> [Task prompt]
From the entries that follow, reproduce exactly and only the lines from the line with "Image resolution: width=751" to the line with "Task: Go to next", endpoints included.

Pixel coordinate grounding data
==================================================

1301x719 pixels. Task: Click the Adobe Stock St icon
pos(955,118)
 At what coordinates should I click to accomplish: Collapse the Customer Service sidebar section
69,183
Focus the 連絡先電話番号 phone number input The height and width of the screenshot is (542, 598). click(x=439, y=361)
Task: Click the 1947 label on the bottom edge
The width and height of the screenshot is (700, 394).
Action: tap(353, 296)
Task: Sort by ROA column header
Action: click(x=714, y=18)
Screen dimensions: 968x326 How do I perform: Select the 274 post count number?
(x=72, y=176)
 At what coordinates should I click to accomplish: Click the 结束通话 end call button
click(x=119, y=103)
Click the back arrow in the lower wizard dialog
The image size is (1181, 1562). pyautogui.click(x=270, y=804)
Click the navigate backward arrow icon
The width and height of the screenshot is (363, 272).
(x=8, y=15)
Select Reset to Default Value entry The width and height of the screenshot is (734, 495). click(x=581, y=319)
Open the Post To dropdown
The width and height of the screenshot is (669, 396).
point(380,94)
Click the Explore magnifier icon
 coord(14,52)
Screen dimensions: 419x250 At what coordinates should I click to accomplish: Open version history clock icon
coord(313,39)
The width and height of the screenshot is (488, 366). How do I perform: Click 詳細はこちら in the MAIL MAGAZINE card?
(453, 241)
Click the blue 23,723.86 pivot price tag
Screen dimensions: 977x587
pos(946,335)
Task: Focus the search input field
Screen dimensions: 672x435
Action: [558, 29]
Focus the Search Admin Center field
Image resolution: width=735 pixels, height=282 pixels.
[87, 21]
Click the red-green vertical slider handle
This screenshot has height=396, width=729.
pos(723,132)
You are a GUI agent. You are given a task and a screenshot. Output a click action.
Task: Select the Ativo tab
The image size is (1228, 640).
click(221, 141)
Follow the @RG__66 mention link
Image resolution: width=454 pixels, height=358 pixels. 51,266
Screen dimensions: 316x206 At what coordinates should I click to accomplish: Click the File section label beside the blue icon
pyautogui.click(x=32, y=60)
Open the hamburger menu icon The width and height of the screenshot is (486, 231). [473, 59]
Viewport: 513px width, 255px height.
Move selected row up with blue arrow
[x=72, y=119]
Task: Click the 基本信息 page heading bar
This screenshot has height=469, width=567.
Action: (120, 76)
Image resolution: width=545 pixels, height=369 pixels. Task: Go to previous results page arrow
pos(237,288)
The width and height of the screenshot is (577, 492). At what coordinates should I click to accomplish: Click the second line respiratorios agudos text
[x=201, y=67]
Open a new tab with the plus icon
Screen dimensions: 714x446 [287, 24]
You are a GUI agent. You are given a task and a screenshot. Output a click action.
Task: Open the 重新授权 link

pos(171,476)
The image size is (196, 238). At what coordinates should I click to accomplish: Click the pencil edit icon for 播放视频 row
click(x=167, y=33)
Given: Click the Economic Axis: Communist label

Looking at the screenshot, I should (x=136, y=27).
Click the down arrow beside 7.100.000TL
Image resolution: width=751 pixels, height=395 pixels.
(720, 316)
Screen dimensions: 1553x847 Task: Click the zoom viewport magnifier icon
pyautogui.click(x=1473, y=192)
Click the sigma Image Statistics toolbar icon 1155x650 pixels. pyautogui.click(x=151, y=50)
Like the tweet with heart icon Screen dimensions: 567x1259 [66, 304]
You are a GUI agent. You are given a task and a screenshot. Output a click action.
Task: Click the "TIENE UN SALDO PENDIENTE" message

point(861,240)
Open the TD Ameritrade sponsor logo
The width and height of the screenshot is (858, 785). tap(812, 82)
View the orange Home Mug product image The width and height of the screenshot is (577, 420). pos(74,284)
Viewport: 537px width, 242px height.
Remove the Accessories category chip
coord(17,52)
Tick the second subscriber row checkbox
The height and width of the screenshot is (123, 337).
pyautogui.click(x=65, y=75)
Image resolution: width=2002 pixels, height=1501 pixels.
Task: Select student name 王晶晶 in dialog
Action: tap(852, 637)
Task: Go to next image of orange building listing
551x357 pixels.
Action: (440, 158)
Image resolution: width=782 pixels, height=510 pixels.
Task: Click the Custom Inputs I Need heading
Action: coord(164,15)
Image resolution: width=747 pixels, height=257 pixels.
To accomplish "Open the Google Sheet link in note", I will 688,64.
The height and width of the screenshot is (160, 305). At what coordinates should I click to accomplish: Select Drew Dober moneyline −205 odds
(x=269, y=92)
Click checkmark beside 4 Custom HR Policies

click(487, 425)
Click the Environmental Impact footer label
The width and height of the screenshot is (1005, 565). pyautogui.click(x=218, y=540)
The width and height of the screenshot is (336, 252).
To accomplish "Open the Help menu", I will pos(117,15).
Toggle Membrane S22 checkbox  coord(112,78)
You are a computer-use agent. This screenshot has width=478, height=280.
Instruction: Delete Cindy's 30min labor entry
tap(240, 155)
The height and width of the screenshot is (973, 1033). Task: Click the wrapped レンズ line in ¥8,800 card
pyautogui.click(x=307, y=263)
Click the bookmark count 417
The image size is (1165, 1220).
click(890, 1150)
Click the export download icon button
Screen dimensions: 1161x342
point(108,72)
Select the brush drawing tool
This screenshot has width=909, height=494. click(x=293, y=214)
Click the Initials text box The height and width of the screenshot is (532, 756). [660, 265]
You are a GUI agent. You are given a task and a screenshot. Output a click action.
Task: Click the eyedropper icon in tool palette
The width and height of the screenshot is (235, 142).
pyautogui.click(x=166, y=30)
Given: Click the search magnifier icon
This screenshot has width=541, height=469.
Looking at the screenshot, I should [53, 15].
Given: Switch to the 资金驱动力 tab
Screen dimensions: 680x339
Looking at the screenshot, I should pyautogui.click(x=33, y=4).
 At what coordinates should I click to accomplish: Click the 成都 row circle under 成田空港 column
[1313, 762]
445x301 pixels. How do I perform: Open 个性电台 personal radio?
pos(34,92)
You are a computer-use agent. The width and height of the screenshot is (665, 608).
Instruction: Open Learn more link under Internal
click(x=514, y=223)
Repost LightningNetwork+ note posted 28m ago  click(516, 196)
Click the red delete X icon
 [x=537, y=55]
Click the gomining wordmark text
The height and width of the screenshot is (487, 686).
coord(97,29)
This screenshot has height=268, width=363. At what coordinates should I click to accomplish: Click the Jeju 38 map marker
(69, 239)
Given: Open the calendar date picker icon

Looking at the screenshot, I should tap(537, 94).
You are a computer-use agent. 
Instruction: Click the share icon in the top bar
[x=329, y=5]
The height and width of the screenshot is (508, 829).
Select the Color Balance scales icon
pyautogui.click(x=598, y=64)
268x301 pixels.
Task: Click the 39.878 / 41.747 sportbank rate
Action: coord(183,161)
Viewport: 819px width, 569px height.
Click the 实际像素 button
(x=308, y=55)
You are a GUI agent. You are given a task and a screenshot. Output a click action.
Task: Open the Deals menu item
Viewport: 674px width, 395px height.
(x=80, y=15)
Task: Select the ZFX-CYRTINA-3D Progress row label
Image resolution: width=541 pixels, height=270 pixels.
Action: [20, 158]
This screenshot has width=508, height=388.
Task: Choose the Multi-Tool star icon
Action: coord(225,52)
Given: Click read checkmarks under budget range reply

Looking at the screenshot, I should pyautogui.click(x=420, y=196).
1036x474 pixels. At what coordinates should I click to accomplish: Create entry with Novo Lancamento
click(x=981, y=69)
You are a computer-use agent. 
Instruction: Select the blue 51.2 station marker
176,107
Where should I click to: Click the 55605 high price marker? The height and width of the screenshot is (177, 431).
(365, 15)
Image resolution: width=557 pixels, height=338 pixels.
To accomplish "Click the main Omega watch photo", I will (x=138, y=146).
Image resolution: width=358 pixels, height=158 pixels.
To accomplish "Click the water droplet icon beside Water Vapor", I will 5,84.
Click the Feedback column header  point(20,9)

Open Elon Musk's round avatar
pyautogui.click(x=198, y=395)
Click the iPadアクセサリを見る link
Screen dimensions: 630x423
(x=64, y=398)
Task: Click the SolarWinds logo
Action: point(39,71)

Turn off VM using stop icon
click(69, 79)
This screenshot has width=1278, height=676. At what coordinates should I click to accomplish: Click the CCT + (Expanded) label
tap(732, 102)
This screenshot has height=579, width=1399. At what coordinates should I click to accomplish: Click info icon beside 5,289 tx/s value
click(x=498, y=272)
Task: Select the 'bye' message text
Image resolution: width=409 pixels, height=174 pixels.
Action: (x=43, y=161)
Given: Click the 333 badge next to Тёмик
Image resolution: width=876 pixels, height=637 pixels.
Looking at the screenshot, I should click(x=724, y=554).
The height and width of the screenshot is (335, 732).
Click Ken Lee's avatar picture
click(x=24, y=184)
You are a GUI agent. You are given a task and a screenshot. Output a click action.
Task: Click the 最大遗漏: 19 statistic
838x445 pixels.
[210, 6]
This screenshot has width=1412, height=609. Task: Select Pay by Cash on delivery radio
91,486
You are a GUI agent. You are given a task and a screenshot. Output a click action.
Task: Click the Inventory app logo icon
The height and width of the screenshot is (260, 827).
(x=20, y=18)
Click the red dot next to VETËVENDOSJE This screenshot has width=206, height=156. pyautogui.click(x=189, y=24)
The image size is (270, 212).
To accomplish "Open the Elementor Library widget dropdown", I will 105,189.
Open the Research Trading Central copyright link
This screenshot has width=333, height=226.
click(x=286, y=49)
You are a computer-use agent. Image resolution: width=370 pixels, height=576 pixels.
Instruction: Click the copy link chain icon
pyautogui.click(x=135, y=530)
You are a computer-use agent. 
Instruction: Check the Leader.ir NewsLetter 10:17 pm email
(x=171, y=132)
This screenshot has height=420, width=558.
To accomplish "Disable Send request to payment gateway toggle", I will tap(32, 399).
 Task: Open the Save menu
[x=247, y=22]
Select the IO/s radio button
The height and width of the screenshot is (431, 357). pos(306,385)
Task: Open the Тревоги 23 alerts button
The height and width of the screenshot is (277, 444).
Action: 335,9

==================================================

> [Response for this exercise]
Image resolution: width=751 pixels, height=395 pixels.
(720, 316)
Screen dimensions: 1553x847 Task: Click the zoom viewport magnifier icon
pyautogui.click(x=1473, y=192)
Click the sigma Image Statistics toolbar icon 1155x650 pixels. pyautogui.click(x=151, y=50)
Like the tweet with heart icon Screen dimensions: 567x1259 [66, 304]
You are a GUI agent. You are given a task and a screenshot. Output a click action.
Task: Click the "TIENE UN SALDO PENDIENTE" message

point(861,240)
Open the TD Ameritrade sponsor logo
The width and height of the screenshot is (858, 785). tap(812, 82)
View the orange Home Mug product image The width and height of the screenshot is (577, 420). pos(74,284)
Viewport: 537px width, 242px height.
Remove the Accessories category chip
coord(17,52)
Tick the second subscriber row checkbox
The height and width of the screenshot is (123, 337).
pyautogui.click(x=65, y=75)
Image resolution: width=2002 pixels, height=1501 pixels.
Task: Select student name 王晶晶 in dialog
Action: tap(852, 637)
Task: Go to next image of orange building listing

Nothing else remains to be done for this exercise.